Extract the entries from the line containing "How do I perform: Open" through the end of the entries, inclusive, and reproduce those lines exactly, leaving out the pictures.

===== MATERIAL FOR THE TASK =====

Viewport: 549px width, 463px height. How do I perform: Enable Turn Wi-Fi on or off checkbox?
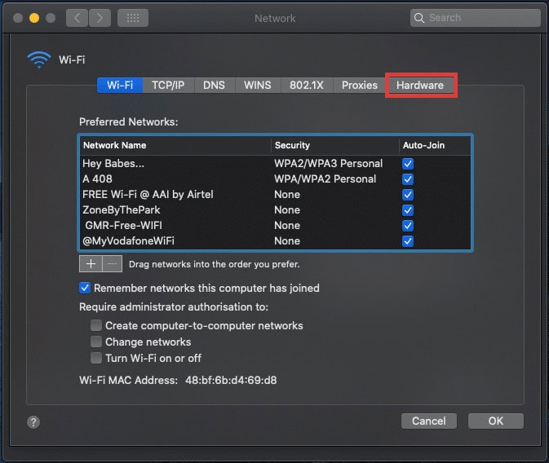(96, 358)
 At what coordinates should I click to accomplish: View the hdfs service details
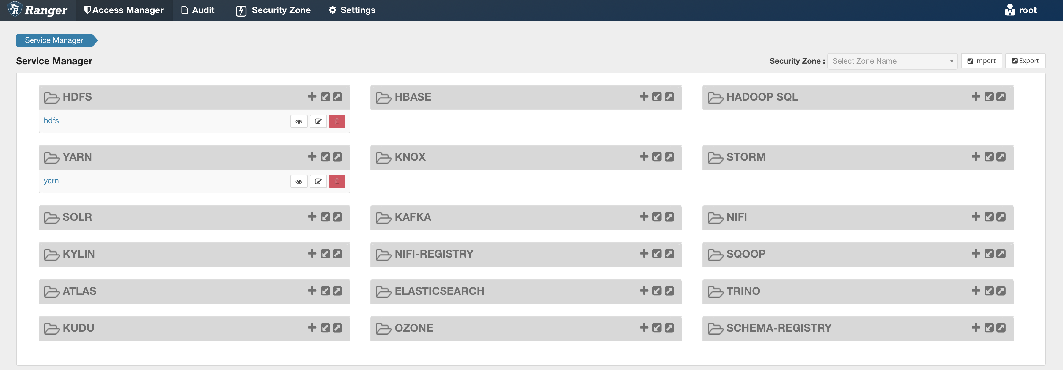(299, 121)

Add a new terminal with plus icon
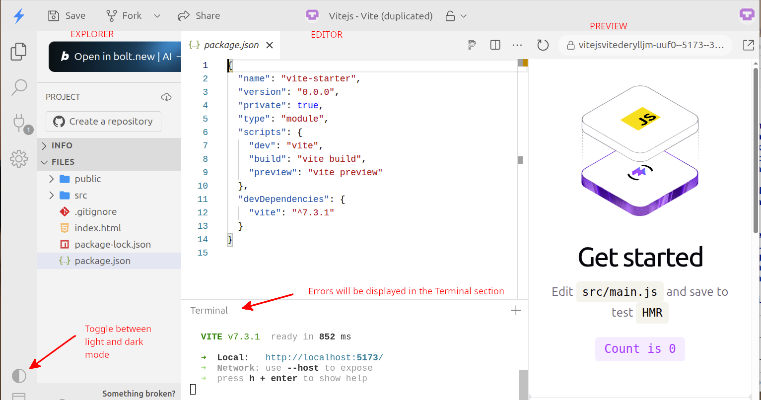pyautogui.click(x=516, y=311)
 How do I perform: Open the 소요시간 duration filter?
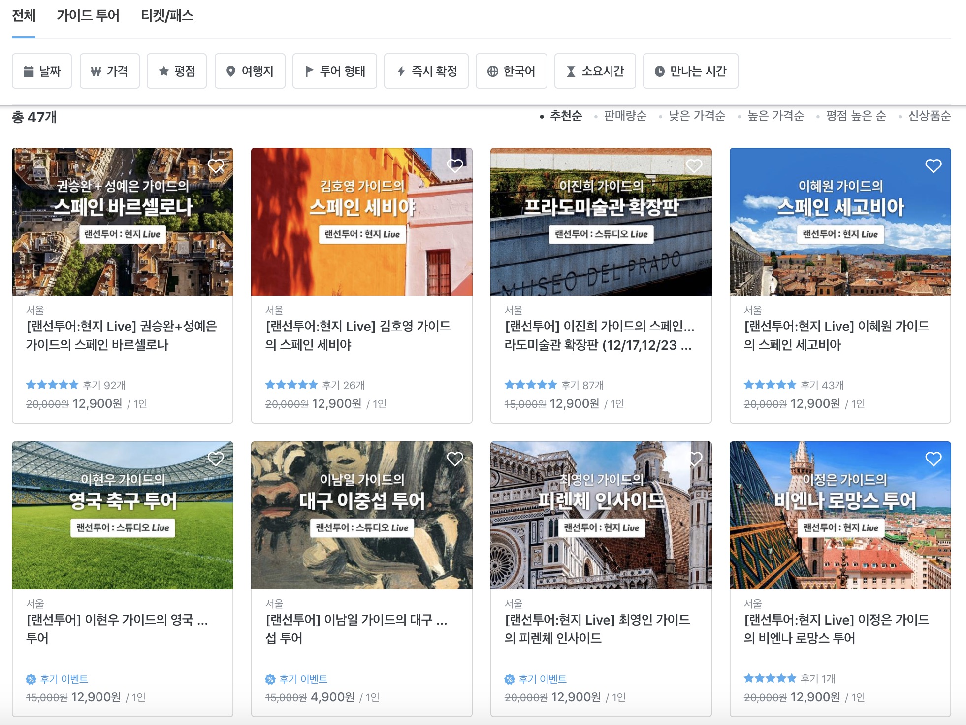tap(595, 71)
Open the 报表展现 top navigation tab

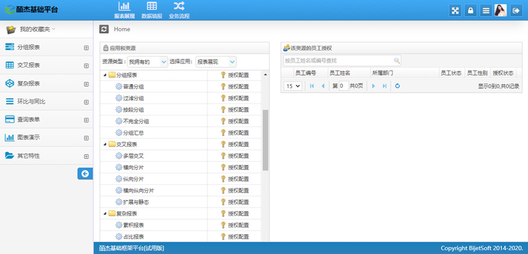point(123,10)
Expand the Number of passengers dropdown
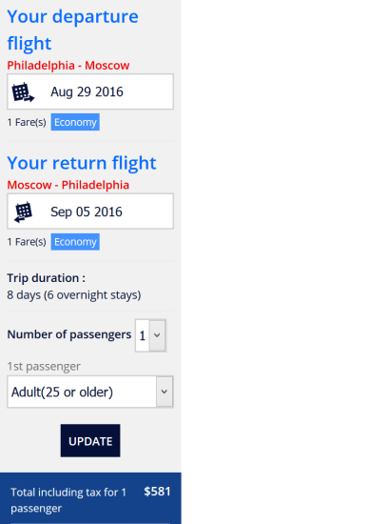The width and height of the screenshot is (388, 524). click(150, 335)
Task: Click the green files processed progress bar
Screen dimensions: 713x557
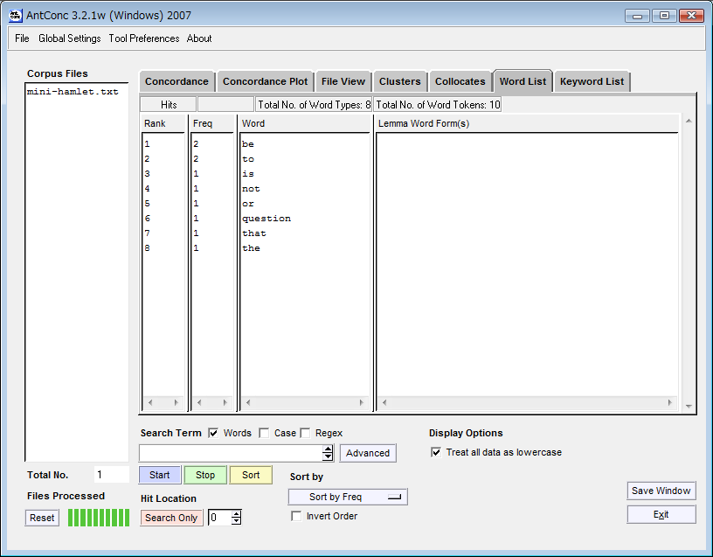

=====

RESULT BELOW
 How do I perform: Open the 소요시간 duration filter?
tap(595, 71)
Open the 报表展现 top navigation tab

point(123,10)
Expand the Number of passengers dropdown
The width and height of the screenshot is (388, 524). click(150, 335)
Task: Click the green files processed progress bar
Screen dimensions: 713x557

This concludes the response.